Below, find the line containing "Viewport: 825px width, 411px"; from there to the final line, print every line exactly and skip the pictures.

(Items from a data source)

------------------------------------------------------------

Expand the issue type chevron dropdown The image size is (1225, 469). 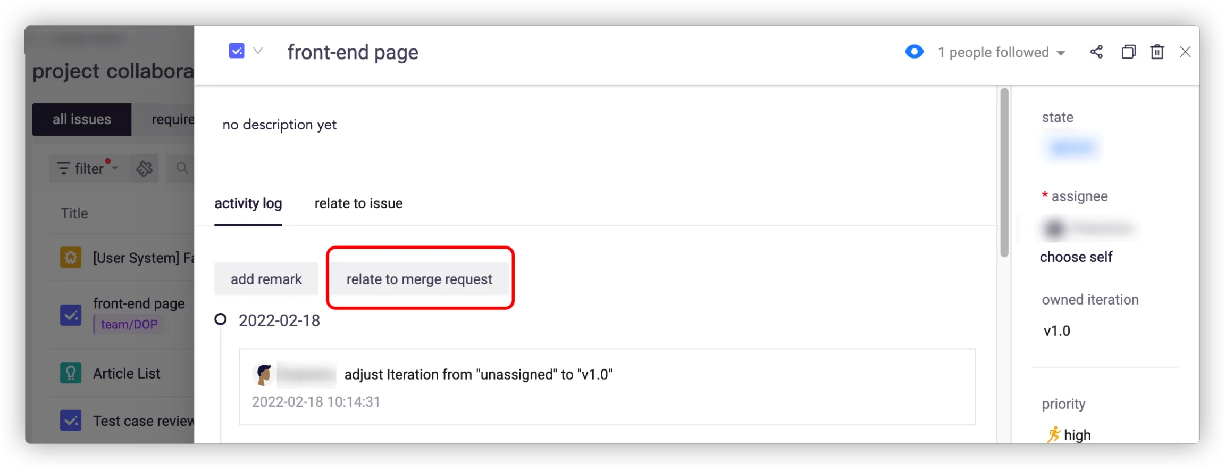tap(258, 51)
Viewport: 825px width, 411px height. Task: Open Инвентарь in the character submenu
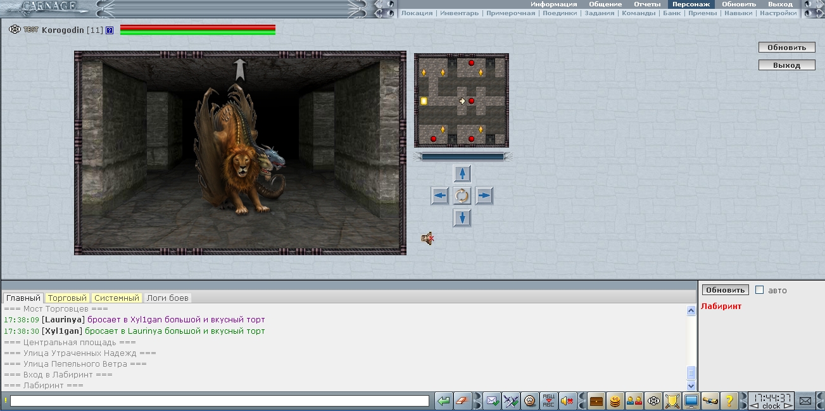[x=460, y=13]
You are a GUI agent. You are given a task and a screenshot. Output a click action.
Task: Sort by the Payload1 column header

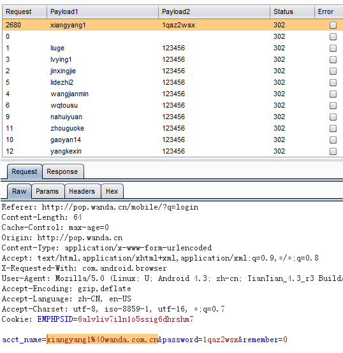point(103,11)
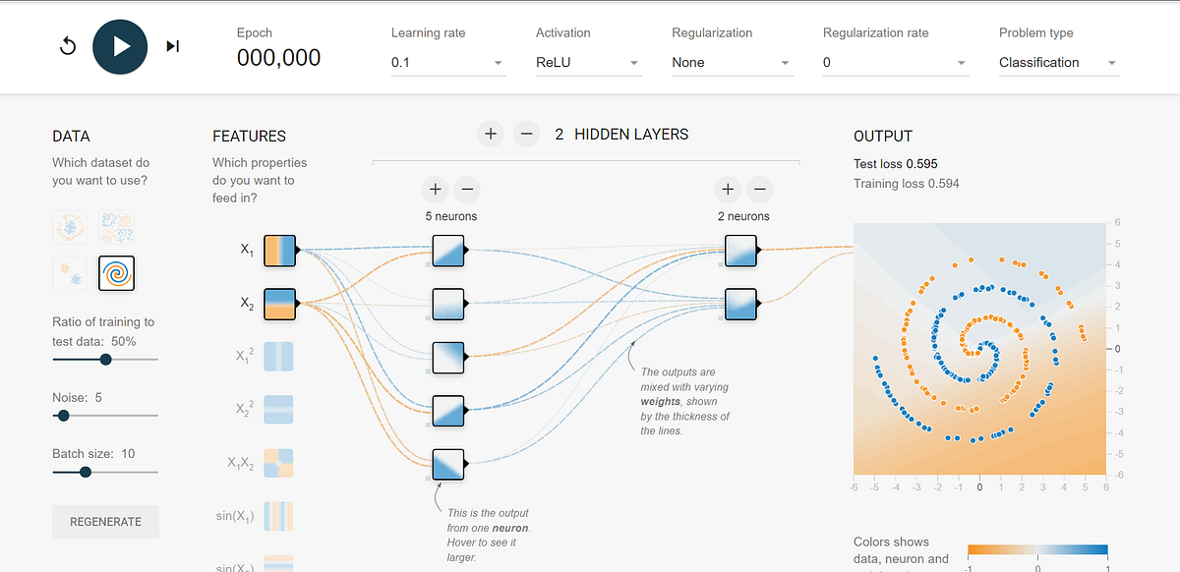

------------------------------------------------------------

Output for this task
Viewport: 825px width, 411px height. Task: Open Инвентарь in the character submenu
[x=460, y=13]
You are a GUI agent. You are given a task and a screenshot. Output a click action.
Task: Sort by the Payload1 column header

point(103,11)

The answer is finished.